### Selected passage:
____

A new study lifts the veil on unexpected costs when funding retirement through home equity
For many Canadian homeowners, downsizing is a valuable option to get additional funding or savings for their retirement needs. But a new study suggests that the decision could be more costly than people realize.
According to a new Ipsos survey commissioned by HomeEquity Bank, 39% of current homeowners are skeptical that downsizing will actually lead to savings. In addition, 27% of downsizers said they faced more costs than they expected.
“[A]lmost half of Canadian homeowners aged 55+ (48 per cent) say they have no plans to downsize,” the bank said in a statement.
Citing an earlier Ipsos survey conducted in July, 51% of homeowners aged 75 and above thought keeping their current home was important to stay close to family, friends, or their community; 40% of those who want to stay cite emotional attachments and memories. On the other side of the downsizing dilemma, 31% of homeowners in the most recent survey said they need to unlock equity value from their homes to live comfortably in retirement.
“From a financial perspective if you had to move outside your cherished neighbourhood or further away from family and personal support networks, it may mean you'll spend more resources to maintain relationships, to develop reliable new connections and to navigate life in a different setting,” said Yvonne Ziomecki, HomeEquity Bank's executive vice president for Marketing.
“Moving into a smaller house or adjusting to a condo or apartment setting means … selling or giving away some belongings and sacrificing personal comforts when space becomes limited,” she added.
A majority of older adults who went with the downsizing option (88%) said they were pleased with their choice, but they admitted it involved some regret and unforeseen sacrifices. While only 34% of respondents said they would move to a new city or town when they downsize, 50% of those who actually went through with it wound up getting a smaller residence outside their current community and network.
“That number is even higher for those aged 55-64 at 59 per cent and those aged 65-74 at 57 per cent,” the bank said.

____

### Given data:
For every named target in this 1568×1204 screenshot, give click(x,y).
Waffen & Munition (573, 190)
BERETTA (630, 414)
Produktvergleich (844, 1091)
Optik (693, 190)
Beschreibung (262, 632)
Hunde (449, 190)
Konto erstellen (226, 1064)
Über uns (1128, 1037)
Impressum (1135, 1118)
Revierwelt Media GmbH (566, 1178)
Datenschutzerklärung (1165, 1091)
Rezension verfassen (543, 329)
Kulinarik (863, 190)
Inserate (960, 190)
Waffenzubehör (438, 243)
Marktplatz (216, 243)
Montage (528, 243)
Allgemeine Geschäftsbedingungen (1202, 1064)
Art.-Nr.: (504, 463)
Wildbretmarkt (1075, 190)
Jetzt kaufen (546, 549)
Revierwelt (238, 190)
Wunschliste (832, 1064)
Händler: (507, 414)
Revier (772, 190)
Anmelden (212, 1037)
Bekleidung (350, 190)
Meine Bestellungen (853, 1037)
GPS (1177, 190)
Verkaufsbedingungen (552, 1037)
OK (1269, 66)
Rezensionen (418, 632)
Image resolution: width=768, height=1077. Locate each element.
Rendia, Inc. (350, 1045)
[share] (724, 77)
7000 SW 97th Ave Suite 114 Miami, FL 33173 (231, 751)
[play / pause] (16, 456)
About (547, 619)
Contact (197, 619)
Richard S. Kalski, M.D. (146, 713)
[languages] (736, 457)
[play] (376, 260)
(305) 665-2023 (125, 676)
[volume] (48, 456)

____

### Work request 1:
Based on the downsizing article, does each statement agree with it? Answer yes or no for each, and quote the deciding words. (a) 27% of downsizers faced more costs than they expected. (b) Most Canadian homeowners aged 55+ have no plans to downsize. (c) Older adults who downsized reported no regret about their choice.
### Work request 2:
Please copy the downsizing article from "A majority of" to "the bank said.".
The lines have nothing to do with the downsizing article.

### Written reply 1:
(a) Yes: "27% of downsizers said they faced more costs than they expected"
(b) No: "half of Canadian homeowners aged 55+ (48 per cent) say they have no plans to downsize"
(c) No: "they admitted it involved some regret and unforeseen sacrifices"

### Written reply 2:
A majority of older adults who went with the downsizing option (88%) said they were pleased with their choice, but they admitted it involved some regret and unforeseen sacrifices. While only 34% of respondents said they would move to a new city or town when they downsize, 50% of those who actually went through with it wound up getting a smaller residence outside their current community and network.
“That number is even higher for those aged 55-64 at 59 per cent and those aged 65-74 at 57 per cent,” the bank said.